Most of the security narrative of the last decade has been based around a single theme – the “threat of the day”. A new vulnerability is discovered or a new attack is launched and combatting that becomes the focus in the media and, therefore, in boardrooms and the c-suite. How do we get away from that? I spoke to Symantec’s CTO, Hugh Thompson about that a CeBIT Sydney recently.
“I think a couple of things have changed,” said Thompson. “People actually care now, down at the individual level which really wasn’t the case for a long time. Maybe they ‘academically’ cared but it wasn’t real to them. That’s created an opportunity for people ask what they actually need to do to stay safe with technology. But the most interesting part is how does one deliver on that without offering a seven day course, eight hours a day where we’re going to show you some buffer overflow exploits and we teach you some machine code”.
Thompson said that education remains an important element of security but we can’t train our way out of today’s infosec challenges. He said we need to look at techniques that have been successful in other areas and import them into our risk and security processes and systems.
“I think we need to look at technology that was very successful in areas outside of security that invested very heavily in design,” said Thompson.
Looking at today’s smartphones and tablets, Thompson notes that complex products don’t need to be hard to use. He said the ‘discoverability’ of those products allow us to use them productively without having to resort to technical manuals or investing in lots of training.
“We need to apply that kind of zest to security to make it easier to do the more secure thing than the less secure thing,” he added.
Thompson said that the security industry’s main tool for informing a user of a potential threat is an informational message like a dialog box or some sort of on-screen alarm. But he said we all know that’s not very effective as the user’s goal is to work out how to get rid of the interruption so they can keep working. And, often, the easiest way to get rid of the pop-up or alert is to tell your system to stop sending alerts.
“How do we direct, positively, the behaviour of a person to make them more resistant but do it in a way that is not classical security which is security equals pain”.
There are ways said Thompson. For example, when an action may be dangerous, rather than being certainly dangerous, we can use different visual cues.
“What is it in the design of an application, like a browser, that can make you feel a little ill at ease so you’re more mindful in the moment, so it triggers a fight or flight response?,” asked Thompson.
For example, Thompson suggested designers could make the display a little darker when a user was potentially embarking on a higher-risk activity, such as visiting a website that doesn’t have a trusted reputation.
“It’s the same thing we’re trying to trigger with technology that is triggered when we’re exposed to physical signs of danger”.
The kinds of triggers Thompson said we should investigate are colours, sounds, shapes and vibrations – the kinds of things that we use to detect danger in the physical world. For example, movie producers convey danger through music and lighting.
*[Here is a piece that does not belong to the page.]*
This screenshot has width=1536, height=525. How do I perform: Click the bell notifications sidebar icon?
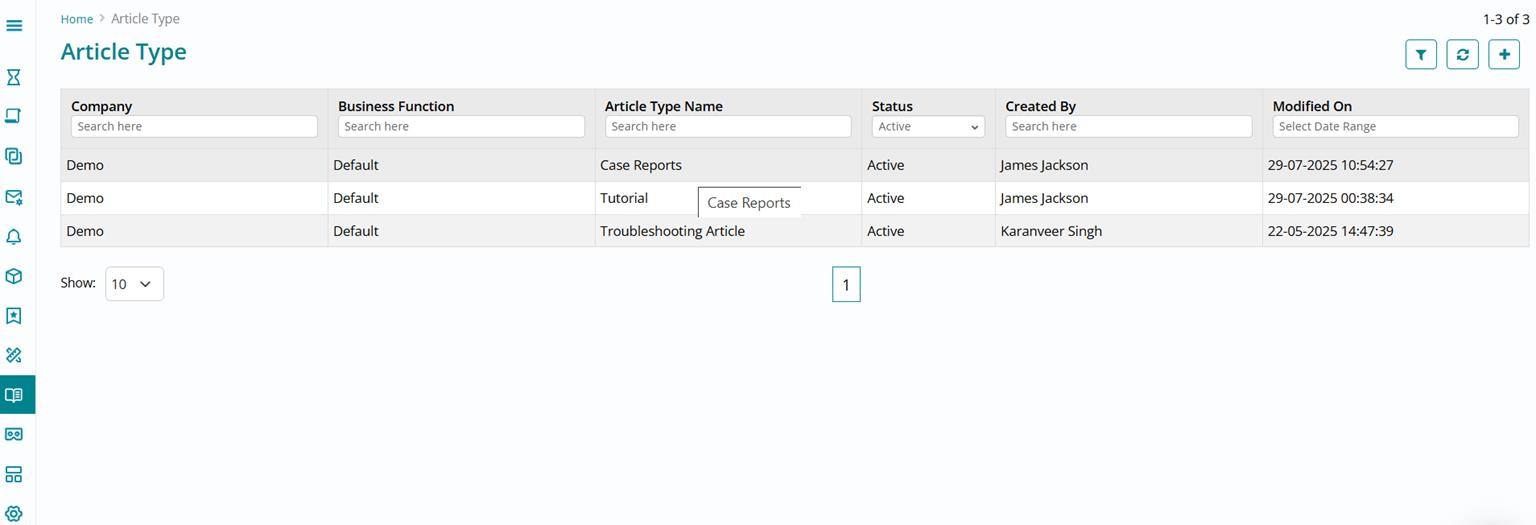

This level of design will help users know when they are in a higher-risk situation. Then, we can design systems and processes that make doing the more secure action easier than the less secure action.
It’s this level of design thinking that Thompson says will help all users become more aware of the risks and better equipped to deal with them. By investing in better interface design that uses visual and non-visual cues, gamification and even simple tools like checklists that encourage positive actions, it’s possible to guide users towards less risky behaviours that will result in them better protecting their personal and corporate information.